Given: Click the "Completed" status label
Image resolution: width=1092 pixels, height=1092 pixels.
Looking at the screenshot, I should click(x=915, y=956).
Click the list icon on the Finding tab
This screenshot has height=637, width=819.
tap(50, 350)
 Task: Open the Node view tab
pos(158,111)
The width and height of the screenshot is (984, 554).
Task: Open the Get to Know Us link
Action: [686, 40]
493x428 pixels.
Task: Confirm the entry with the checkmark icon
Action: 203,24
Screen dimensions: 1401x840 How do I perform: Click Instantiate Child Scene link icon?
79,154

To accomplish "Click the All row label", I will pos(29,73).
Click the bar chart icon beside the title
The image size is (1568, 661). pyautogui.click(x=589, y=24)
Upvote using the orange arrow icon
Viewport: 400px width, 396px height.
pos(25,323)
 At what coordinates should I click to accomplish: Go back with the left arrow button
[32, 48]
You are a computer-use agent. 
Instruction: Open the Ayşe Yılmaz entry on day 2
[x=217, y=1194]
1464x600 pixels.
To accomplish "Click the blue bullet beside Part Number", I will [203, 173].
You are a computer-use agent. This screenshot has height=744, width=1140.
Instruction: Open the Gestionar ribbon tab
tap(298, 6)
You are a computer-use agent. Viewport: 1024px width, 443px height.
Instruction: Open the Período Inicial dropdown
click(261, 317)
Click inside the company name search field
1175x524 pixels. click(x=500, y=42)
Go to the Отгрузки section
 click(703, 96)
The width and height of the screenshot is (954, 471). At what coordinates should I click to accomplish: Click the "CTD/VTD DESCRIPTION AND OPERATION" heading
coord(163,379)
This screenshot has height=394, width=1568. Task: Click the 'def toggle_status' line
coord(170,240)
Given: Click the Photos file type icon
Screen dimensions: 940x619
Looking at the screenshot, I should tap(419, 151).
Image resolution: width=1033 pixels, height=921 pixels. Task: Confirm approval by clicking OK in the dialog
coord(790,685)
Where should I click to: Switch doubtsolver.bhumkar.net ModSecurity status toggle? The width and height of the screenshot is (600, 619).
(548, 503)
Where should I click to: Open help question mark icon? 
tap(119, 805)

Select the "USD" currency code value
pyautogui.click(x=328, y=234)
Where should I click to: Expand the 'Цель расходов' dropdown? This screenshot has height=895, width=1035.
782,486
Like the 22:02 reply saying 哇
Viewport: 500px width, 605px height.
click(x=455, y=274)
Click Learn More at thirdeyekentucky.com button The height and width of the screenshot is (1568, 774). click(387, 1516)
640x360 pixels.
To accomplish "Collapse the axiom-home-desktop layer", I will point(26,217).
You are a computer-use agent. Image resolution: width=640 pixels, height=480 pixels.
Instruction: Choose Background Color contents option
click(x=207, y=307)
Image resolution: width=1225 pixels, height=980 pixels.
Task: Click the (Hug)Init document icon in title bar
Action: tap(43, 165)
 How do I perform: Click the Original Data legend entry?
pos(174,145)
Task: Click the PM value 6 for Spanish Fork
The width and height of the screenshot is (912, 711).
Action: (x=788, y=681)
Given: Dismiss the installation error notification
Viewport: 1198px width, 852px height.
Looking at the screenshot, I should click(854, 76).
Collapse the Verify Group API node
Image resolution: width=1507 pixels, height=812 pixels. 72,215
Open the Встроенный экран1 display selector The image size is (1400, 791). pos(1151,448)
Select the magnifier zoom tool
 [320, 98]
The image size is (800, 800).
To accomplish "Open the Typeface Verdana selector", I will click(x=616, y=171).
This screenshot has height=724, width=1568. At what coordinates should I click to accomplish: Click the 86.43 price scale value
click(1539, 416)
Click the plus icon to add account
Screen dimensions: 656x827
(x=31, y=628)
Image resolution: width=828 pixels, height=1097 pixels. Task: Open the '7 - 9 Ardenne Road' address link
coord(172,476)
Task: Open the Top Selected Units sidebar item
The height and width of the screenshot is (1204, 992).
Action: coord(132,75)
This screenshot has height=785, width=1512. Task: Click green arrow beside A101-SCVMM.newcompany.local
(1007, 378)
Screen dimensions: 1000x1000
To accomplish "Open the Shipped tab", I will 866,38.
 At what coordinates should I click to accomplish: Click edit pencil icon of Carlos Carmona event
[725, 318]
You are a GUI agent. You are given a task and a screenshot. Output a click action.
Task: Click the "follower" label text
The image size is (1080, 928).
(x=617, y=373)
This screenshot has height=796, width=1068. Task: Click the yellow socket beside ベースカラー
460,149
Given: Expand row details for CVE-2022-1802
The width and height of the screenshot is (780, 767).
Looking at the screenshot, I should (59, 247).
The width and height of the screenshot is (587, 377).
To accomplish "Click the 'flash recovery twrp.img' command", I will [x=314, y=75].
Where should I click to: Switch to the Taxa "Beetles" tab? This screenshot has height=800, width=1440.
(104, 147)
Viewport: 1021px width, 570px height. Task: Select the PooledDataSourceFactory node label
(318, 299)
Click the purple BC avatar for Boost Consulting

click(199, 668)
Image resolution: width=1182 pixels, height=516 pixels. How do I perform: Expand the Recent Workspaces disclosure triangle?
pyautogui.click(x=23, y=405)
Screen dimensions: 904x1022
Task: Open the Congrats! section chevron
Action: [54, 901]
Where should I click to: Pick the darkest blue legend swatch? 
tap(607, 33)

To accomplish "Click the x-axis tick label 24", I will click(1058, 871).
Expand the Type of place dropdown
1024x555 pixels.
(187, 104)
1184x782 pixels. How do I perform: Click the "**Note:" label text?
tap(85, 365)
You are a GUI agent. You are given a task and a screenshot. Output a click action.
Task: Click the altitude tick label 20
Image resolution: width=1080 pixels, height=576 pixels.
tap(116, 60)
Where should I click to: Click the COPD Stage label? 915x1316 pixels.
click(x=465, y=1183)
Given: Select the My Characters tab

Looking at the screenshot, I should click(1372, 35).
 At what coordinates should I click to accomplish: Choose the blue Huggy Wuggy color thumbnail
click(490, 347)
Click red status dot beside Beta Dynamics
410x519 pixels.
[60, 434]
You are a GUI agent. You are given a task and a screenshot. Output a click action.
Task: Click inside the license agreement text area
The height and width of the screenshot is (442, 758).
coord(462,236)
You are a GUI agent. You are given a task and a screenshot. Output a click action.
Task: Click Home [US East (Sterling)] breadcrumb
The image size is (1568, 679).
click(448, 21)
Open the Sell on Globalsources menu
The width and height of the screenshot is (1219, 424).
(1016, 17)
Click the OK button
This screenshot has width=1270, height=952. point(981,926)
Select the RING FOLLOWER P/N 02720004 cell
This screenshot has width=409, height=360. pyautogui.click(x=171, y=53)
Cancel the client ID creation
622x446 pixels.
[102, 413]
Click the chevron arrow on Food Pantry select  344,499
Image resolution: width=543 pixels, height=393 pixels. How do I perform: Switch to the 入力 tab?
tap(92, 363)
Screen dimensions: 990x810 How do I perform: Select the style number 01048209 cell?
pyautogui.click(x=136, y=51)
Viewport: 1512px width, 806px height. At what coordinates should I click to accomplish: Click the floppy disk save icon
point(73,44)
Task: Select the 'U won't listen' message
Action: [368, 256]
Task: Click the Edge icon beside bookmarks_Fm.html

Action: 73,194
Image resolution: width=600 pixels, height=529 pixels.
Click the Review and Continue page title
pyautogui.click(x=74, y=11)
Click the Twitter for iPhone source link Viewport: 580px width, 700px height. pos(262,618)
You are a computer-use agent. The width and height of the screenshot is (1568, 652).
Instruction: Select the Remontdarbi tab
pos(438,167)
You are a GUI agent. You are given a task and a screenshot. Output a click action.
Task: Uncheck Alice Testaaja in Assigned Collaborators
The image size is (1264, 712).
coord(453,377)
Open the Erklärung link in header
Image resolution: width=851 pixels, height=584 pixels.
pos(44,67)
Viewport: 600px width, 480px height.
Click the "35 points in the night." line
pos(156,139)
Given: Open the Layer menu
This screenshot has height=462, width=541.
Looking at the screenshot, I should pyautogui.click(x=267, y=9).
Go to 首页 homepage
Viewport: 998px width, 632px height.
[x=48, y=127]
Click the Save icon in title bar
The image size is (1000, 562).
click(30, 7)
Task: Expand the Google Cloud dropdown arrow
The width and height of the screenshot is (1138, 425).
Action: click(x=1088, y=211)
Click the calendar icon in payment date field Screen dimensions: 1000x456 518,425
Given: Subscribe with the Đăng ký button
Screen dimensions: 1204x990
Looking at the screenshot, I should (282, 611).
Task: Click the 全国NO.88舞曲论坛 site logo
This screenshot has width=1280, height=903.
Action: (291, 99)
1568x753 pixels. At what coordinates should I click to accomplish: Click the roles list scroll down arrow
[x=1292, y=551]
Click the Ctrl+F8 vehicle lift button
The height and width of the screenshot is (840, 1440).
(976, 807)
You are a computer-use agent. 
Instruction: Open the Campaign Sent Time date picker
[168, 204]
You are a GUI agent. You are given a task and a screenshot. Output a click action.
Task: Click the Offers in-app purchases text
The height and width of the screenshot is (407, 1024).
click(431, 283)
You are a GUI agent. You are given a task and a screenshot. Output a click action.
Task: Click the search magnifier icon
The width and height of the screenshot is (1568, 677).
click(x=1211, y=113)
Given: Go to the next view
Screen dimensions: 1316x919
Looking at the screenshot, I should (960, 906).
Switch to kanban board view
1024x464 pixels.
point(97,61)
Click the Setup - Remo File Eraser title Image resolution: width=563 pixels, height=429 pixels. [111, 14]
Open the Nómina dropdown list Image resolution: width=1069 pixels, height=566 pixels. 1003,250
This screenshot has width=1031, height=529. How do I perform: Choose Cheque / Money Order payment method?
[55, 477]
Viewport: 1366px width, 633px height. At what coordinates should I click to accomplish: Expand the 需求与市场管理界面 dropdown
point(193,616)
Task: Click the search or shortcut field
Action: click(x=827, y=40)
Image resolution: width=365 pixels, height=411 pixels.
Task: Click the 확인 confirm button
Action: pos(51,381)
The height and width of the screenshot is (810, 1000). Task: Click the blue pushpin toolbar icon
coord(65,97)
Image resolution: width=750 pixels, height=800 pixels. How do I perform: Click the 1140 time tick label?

_____

Activity.
Begin at the line that has "Expand the Type of place dropdown" in the entries above; stop after the line that has "Task: Click the altitude tick label 20". Transcribe exactly those lines and no others.

Exercise result.
Expand the Type of place dropdown
1024x555 pixels.
(187, 104)
1184x782 pixels. How do I perform: Click the "**Note:" label text?
tap(85, 365)
You are a GUI agent. You are given a task and a screenshot. Output a click action.
Task: Click the altitude tick label 20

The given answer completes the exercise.